Sicamous is a district municipality in British Columbia located adjacent to the Trans-Canada Highway at the Highway 97A junction, where Mara Lake empties into Shuswap Lake via a short narrows. Sicamous is a resort town about halfway between Calgary and Vancouver and is the eastern gateway to the Apple Country. With 341 km (212 mi)[2] of shoreline, it styles itself as the houseboat capital of Canada.[3] It has a population of 3,166.

Name origin[edit]

Sicamous is an adaptation of a Shuswap language word meaning "river circling mountains".[4]

History[edit]

In the 1800s, Sicamous and area was inhabited by a semi-nomadic Indigenous nation called the Secwepemc or Shuswap.
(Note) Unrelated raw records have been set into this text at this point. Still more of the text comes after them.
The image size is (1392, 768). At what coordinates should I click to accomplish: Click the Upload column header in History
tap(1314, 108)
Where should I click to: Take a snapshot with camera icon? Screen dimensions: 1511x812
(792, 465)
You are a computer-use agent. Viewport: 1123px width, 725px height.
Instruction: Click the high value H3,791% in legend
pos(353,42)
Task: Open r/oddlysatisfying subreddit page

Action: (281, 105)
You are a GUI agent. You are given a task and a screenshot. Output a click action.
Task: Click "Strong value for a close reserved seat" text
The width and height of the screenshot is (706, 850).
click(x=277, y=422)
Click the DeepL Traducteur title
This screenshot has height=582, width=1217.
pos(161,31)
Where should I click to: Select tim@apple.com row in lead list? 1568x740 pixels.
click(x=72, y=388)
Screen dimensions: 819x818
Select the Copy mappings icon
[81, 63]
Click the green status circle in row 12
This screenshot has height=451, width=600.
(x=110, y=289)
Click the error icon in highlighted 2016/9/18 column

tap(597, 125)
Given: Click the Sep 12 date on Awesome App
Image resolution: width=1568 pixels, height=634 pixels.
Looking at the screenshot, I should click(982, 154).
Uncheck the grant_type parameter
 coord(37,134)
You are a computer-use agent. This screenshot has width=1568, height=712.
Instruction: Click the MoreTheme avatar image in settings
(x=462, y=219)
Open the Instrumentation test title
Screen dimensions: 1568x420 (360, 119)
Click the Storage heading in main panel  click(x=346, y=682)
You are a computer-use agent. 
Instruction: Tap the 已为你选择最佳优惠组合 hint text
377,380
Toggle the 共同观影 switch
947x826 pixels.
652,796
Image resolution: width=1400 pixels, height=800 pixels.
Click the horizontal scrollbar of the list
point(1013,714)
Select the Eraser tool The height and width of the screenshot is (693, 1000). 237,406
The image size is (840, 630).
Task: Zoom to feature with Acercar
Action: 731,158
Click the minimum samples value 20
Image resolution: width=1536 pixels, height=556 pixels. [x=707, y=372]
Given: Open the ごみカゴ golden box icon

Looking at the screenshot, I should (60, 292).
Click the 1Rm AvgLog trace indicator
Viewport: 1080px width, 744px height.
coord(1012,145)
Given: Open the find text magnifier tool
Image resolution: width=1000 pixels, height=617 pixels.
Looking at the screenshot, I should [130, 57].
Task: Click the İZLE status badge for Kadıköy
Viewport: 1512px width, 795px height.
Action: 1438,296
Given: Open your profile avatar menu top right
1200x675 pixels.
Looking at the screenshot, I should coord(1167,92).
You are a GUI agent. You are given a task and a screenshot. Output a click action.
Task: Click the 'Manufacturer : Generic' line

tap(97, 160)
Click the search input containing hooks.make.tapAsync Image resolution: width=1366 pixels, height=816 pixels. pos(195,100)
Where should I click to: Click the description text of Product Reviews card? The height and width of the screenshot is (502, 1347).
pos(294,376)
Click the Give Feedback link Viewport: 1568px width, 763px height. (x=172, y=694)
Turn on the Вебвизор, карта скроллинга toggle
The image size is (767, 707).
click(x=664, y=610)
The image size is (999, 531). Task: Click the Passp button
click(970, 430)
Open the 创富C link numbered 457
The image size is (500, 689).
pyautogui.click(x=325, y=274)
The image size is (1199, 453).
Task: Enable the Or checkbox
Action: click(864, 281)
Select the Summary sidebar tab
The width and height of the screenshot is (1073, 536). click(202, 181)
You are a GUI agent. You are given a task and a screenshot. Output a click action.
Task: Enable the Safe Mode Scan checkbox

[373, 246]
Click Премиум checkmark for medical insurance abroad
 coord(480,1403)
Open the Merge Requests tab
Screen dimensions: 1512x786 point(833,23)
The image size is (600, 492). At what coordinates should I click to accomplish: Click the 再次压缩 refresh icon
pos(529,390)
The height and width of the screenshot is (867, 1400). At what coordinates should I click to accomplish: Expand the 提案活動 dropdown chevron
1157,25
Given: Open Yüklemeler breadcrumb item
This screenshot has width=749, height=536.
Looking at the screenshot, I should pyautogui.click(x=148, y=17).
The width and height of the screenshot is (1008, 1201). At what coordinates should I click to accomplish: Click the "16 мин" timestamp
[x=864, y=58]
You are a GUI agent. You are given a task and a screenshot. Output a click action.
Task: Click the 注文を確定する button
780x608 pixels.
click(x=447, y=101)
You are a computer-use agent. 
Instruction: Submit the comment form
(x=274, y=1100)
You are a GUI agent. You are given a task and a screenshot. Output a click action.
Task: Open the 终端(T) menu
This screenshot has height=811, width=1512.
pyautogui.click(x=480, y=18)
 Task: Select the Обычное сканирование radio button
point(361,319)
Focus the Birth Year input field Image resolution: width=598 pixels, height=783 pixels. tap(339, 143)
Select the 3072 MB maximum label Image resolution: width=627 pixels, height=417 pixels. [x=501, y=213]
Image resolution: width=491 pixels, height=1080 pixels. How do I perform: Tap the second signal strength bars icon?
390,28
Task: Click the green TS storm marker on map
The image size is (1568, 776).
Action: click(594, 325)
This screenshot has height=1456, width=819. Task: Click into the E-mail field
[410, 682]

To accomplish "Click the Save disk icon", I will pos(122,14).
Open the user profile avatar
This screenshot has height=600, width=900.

They crossed the Rocky Mountains to hunt buffalo on the plains. In this area they were called the "Schickamoos". In 1871, a Provincial Map shows Schickamoos Narrows, which in early history was known as a "meeting place of Indians".

In 1864, gold was discovered on the Columbia River. Seymour Arm became a supply centre in the Big Bend Gold Rush.

In 1885, permanent settlers arrived after the driving of the Last Spike at Craigellachie, which linked Canada sea to sea. Among the first settlers in Sicamous were the families from Finland. Old Town, or Eagle Pass Landing as it is now known, became an almost instant town in 1871. It was the central supply centre for railway construction. Today it is used primarily for recreational purposes such as sledding, houseboating, hiking, swimming, and biking.

Later, in the early 1900s, CPR hill became a residential development. Finlayson's store and a jail were built in 1892, adding a post office in 1904. The first school opened around 1908. In 1949 a bridge was built across the channel, previously having been just a ferry crossing. Several hotels opened. In 1890 the original Sicamous Hotel was built by the Canadian Pacific Railway. It was operated for 8 years when in May 1898 it caught fire and burned down along with the station. In 1900 the hotel was rebuilt. The hotel was Tudor style with 75 rooms and a large elegant dining room. The dances were locally popular and well attended. In 1956 the railway ended service to the hotel and it closed. The hotel was demolished in 1964.

Eagle Valley, in Sicamous, became the home of many settlers. They came and farmed the land, putting up with forests, deep snow, and hordes of mosquitoes. The first newspaper in Sicamous was the Eagle Valley News. It was printed for the first time on 22 October 1958; it continues today.

On January 29, 1983 the Sicamous and District Recreation Centre had its Grand Opening. The arena was built with much volunteer help and local contractors that contributed supplies. Located in the M. J. Finlayson Centennial Park the Recreation Centre has become a vibrant and essential part of Sicamous. Many civic projects followed including a skateboard park built behind the arena.

Unofficially formed in 1885, Sicamous became British Columbia's 148th municipality to be incorporated on Monday, December 4, 1989 when Letters Patent were presented to Mayor-elect Gordon Mackie by Municipal Affairs Minister Lyall Hanson. Mr. Mackie served as Mayor of the District of Sicamous for 10 years.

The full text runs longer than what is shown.